Before London, I never really liked being in a hospital for any reason. Even if I was there for a flu shot or to pick Kate up from work. I only saw hospitals through a narrow, ignorant lens. I thought they were places where sick people go to stay for a while and at the end of their stay those lucky enough to leave are still sick or don’t know why they are sick. Those without the luck, arrive at a hospital and stay there until their death. This is a morbid way to think about a place designed to get you better, but I had this view for a couple reasons.
When your spouse works in a hospital they tend to convey some sad stories to you about things they have seen at the hospital. The stories could be worse depending on what unit they work in. For example, stories from the outpatient wing probably aren’t going to be as horrific as some from oncology. Well, I used to hear some pretty sad stories and they were very difficult to hear. I did not hear enough of the good stories because I always found myself thinking, how could you work at a place like that? How depressing. So when I would go into a hospital I would maybe just choose to see the very sick and that made hospitals nearly impossible to be in.
And then I got very sick in 2007…The short story about that experience is this. I had a bunch of weird things happening to me, headaches, Bells Palsy, partial, but temporary hearing loss in one ear, and iritis were among the most troubling issues. I had a CT, an MRI, X-rays, blood draws of all sorts, and I spoke with a lot of doctors and specialists. I never received a diagnosis. I got better, but I could not attribute that to treatment I received at a hospital, except for the steroids for the Bells Palsy and later for the iritis. I probably had a virus of some sort that was working its way through my body. Doctors never knew when it would be over. They couldn’t tell me what it was. And all those tests…negative. I had a big scare and I felt like it was just dumb luck that I got better, when really my body finally overcame whatever serious bug was screwing everything up.

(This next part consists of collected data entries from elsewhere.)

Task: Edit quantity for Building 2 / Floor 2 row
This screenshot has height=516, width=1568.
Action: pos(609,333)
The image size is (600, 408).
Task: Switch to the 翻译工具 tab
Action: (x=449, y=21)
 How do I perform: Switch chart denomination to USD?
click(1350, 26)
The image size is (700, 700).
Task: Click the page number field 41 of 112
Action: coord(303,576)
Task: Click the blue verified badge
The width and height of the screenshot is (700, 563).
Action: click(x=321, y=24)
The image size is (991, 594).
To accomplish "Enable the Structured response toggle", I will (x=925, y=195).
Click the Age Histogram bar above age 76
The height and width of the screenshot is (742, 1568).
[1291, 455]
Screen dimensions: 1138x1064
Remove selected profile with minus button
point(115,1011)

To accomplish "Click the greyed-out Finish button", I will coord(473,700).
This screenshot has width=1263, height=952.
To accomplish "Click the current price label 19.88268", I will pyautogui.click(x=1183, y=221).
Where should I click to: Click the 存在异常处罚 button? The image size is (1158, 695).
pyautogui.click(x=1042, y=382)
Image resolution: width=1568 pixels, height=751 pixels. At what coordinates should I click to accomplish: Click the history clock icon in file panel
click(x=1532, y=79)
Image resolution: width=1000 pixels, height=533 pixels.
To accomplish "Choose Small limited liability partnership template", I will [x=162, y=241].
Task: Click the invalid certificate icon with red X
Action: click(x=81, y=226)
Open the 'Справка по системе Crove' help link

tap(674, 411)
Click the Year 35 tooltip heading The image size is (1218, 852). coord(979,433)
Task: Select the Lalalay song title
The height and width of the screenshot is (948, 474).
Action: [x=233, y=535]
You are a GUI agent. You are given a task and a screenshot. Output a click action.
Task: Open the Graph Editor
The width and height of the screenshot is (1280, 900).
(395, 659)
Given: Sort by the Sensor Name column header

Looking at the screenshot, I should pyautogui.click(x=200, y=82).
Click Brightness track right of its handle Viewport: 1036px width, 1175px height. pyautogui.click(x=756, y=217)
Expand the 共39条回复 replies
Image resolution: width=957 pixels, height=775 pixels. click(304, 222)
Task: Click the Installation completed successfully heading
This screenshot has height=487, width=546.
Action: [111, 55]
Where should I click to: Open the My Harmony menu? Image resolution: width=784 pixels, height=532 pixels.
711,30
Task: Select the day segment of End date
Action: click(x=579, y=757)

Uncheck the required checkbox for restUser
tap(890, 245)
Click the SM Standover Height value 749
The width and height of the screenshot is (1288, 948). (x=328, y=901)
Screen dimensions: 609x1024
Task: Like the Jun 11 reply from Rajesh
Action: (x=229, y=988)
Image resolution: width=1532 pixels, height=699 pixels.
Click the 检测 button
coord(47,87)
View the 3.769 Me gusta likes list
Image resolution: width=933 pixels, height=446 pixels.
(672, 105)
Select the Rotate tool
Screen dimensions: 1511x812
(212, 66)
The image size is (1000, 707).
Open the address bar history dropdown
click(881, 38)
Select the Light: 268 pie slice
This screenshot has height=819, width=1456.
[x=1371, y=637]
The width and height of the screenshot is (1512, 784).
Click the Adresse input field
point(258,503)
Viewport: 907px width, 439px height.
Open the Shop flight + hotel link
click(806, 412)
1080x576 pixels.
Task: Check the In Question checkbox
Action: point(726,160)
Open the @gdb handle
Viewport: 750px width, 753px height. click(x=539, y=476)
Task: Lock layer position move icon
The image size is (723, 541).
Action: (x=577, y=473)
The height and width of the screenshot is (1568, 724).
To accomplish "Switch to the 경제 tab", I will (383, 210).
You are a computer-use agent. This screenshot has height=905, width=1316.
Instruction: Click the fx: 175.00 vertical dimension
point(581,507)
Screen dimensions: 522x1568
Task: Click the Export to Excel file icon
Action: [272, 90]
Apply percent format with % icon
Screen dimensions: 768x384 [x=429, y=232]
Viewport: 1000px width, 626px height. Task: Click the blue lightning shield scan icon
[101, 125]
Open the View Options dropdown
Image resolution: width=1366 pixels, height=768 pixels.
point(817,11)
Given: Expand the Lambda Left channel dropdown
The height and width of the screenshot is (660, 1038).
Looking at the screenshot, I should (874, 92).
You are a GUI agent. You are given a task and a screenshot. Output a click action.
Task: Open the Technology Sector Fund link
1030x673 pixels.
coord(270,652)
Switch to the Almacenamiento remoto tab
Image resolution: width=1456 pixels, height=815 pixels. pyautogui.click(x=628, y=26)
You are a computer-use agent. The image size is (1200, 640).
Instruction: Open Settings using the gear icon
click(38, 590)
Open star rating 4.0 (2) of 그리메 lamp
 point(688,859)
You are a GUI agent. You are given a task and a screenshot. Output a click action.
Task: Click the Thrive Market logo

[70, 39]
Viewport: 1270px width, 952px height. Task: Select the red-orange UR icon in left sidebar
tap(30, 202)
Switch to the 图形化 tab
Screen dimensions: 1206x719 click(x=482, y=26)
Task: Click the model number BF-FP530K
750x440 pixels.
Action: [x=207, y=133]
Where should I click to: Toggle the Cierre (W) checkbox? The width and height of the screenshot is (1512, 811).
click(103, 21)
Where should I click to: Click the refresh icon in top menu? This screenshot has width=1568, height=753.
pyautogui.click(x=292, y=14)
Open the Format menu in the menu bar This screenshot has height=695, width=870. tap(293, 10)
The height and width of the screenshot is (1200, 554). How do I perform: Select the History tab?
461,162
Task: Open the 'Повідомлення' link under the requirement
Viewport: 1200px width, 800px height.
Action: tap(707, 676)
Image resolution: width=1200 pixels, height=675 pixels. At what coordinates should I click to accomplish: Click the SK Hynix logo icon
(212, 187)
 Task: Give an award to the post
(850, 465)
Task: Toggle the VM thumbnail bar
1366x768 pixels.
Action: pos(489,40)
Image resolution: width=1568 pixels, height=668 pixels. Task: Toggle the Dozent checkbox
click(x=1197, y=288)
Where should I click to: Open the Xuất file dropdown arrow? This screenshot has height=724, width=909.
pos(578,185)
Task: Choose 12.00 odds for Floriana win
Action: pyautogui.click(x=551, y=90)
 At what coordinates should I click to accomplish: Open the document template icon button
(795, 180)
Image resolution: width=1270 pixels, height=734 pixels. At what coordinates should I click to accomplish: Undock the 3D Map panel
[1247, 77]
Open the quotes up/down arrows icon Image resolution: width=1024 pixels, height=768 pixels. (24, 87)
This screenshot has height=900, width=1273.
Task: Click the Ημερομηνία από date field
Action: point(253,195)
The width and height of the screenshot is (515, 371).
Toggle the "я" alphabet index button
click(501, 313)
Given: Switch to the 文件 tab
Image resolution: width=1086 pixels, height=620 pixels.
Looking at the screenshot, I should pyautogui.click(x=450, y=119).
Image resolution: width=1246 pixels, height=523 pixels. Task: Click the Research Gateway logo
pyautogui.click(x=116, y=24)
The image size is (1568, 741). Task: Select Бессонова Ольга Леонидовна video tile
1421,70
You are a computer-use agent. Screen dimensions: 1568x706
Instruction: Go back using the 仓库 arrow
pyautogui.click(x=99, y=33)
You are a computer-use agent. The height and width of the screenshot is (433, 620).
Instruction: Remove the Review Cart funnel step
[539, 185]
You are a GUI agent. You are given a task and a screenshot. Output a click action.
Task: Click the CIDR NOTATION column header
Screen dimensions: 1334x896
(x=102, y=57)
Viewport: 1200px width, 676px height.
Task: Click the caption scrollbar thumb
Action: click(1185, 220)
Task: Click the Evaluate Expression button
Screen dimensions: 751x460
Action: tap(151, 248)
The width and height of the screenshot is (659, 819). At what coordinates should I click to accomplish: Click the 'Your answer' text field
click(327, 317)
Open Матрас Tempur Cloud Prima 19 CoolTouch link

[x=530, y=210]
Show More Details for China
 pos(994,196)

My opinion of hospitals changed very quickly in January. The morbid thoughts were, for the most part gone. Of course I worried for the health of my wife and daughter, but for the first time the hospital was no longer a place where you go to die. It was a place of healing, of miracles. It was where you went to live. Even the sight of the building became a comfort to me. This particular hospital is huge and easy to see from many parts of Denver and so, when I wasn’t at the hospital with London, I could often look to the horizon and see her home and know that she was surrounded by the most professional and loving staff I could have ever dreamed of. This was our family’s fortress now. Not all rooms in it have a happy story to tell. Hope is sometimes scarce in this place, but I knew of an OR tucked away on the fourth floor where not just lives were saved, but dreams, hopes, and a future were salvaged because of a hospital. I will never think of them the same way.